Mateus Carrieri (em pé), Carlos Zara em “Um dia o Amor”, primeira novela de Mateus na TV (Reprodução/TV Tupi)

Há uma queixa recorrente de que a TV não escolhe atores maduros para as novelas. Dizem que eles estão em falta no mercado. Perguntamos ao ator se a TV opta por repetir os mesmos ou por não renovar o elenco. Para ele “há um pouco de tudo por causa do etarismo. Vemos nos remakes que nas obras mais antigas os personagens têm uma idade. Nas releituras são feitas por pessoas mais jovens. E não é só aqui. Também acontece o mesmo em Hollywood. É preciso que os autores escrevam para as pessoas mais velhas. O Brasil está envelhecendo e temos que trabalhar”

No teatro clássico tem Rei Lear, Hamlet. No teatro não há etarismo e, em compensação, hoje em dia a experiência, a tarimba não vale tanto quanto a quantidade de seguidores – Mateus Carrieri

Mateus prossegue em sua análise: “O que mais me oferecem no Instagram é harmonização facial e faceta nos dentes. Parece que os médicos, cirurgiões plásticos caçam a gente para fazer fotos de ‘antes e depois’. Eu quero ter saúde e não quero, com 60 anos, aparentar 30. Tenho orgulho da minhas rugas eu me vejo no espelho e me enxergo com a minha idade.
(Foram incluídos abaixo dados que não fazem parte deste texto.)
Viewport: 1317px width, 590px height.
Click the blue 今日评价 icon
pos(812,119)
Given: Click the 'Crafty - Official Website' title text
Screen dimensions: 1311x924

Quero estar bem e com saúde . Quero ser algo como o Ney Matogrosso, com a mesma vitalidade”.

Mateus Carrieri diz ser recorrente a oferta de harmonizações faciais e dentes de porcelana na internet (Foto: Divulgação)

 

REALIDADES

Mateus esteve no elenco da primeira formação da “Casa dos Artistas“. Num primeiro momento, ele não gostava de falar sobre esse trabalho, via-o como algo menor em sua carreira, mas hoje ressignifica: “Foi o primeiro reality brasileiro de confinamento, algo histórico, um fenômeno de audiência, um marco na TV”. Sobre haver participado agora da nova edição de “A Fazenda“, ele também celebra.
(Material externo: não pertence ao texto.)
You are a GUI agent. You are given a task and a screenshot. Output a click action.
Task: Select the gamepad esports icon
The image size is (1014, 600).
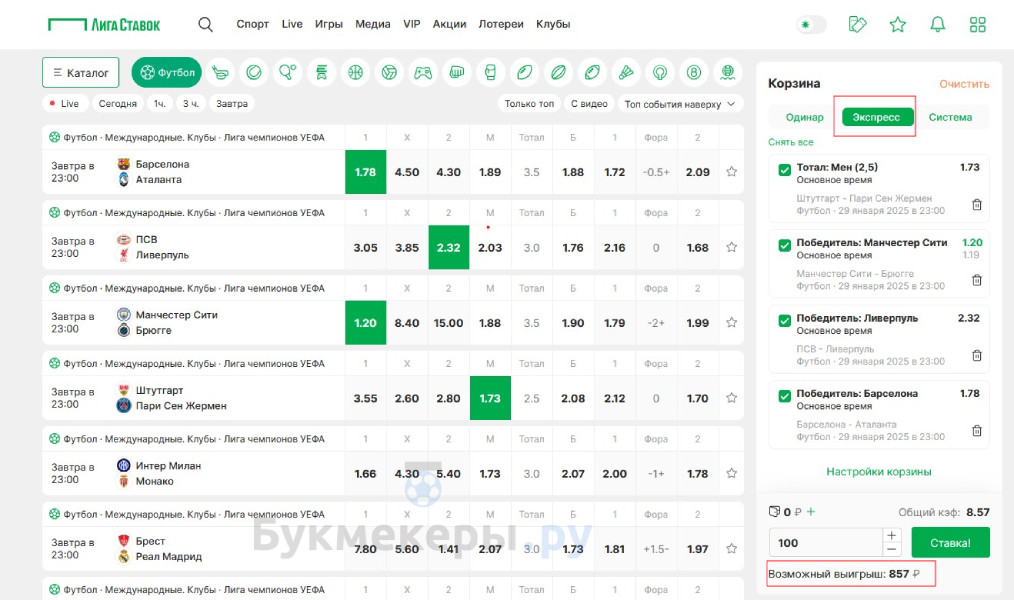(x=424, y=72)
Fui chamado a fazer numa época em que todos os artistas estavam sem trabalho, sem perspectiva, durante a pandemia. E foi uma edição de grande sucesso por que ninguém aguentava ver tragédias nem contabilização de mortos pela Covid. Além disso o elenco era mais qualificado, já que muitos dos que toparam fazer não fariam em outras condições. Agradeço ainda hoje à Record. Eu estava endividado – Mateus Carrieri

Ainda que permaneça com a beleza que o revelou para o mundo, Mateus está próximo de completar inacreditáveis 60 anos. “Estou doido para tirar cartão de idoso, quero parar na vaga preferencial, não pagar para viajar de ônibus nem metrô. Me cuidei e me cuido até hoje e penso em envelhecer bem, com independência. Olho para a minha carreira e tenho orgulho dela. Vejo um conjunto da obra bem legal, desde quando encarava como uma brincadeira de criança, ainda na época da Tupi. Não que eu sonhasse ser ator, mas eu me divertia. Já mais velho passei a encarar como profissão”, analisa.

Mateus Carrieri tem 57 anos e quase 50 de carreira (Foto: Divulgação)
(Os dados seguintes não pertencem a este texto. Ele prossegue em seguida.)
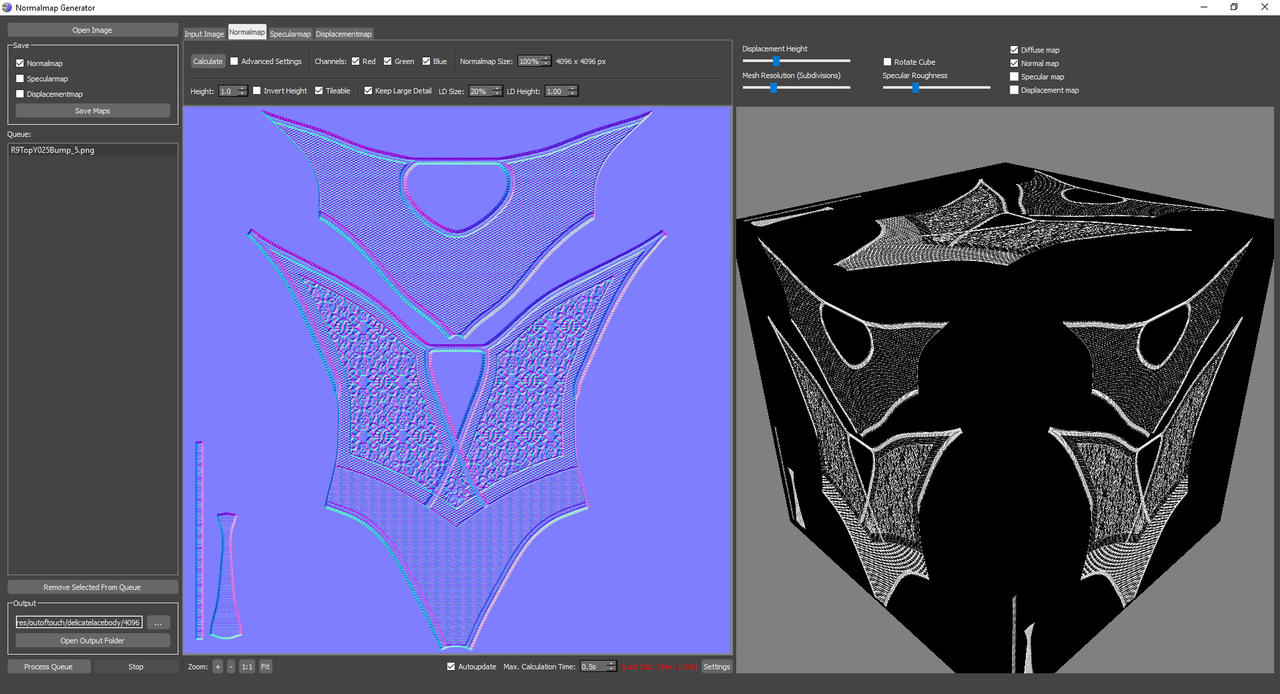Fit the normalmap preview to view
This screenshot has width=1280, height=694.
264,666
O ator diz ainda que a passagem da vida se dá seguinte maneira: “Depois dos 50 anos, por causa do numeral, comecei a fazer um balanço da vida e vi que a metade já foi. Tal como na peça, vejo a importância de se colocar vírgulas e dar continuidade à minha história. Me casei com uma mulher 16 anos mais nova, tentei a todo custo reverter uma vasectomia – algo que quase me arrependo em ter feito –  tenho vontade de adotar… Quando jovem, achava que aos 50 teria tudo resolvido e estaria com o burro na sombra, mas preciso continuar trabalhando, criando. Não lembro de estar tão realizado profissionalmente como agora, em tocar tanto no coração das pessoas. Mas me nego a colocar um ponto final na minha história. Insiro uma vírgula, abro um parágrafo… E continuo!”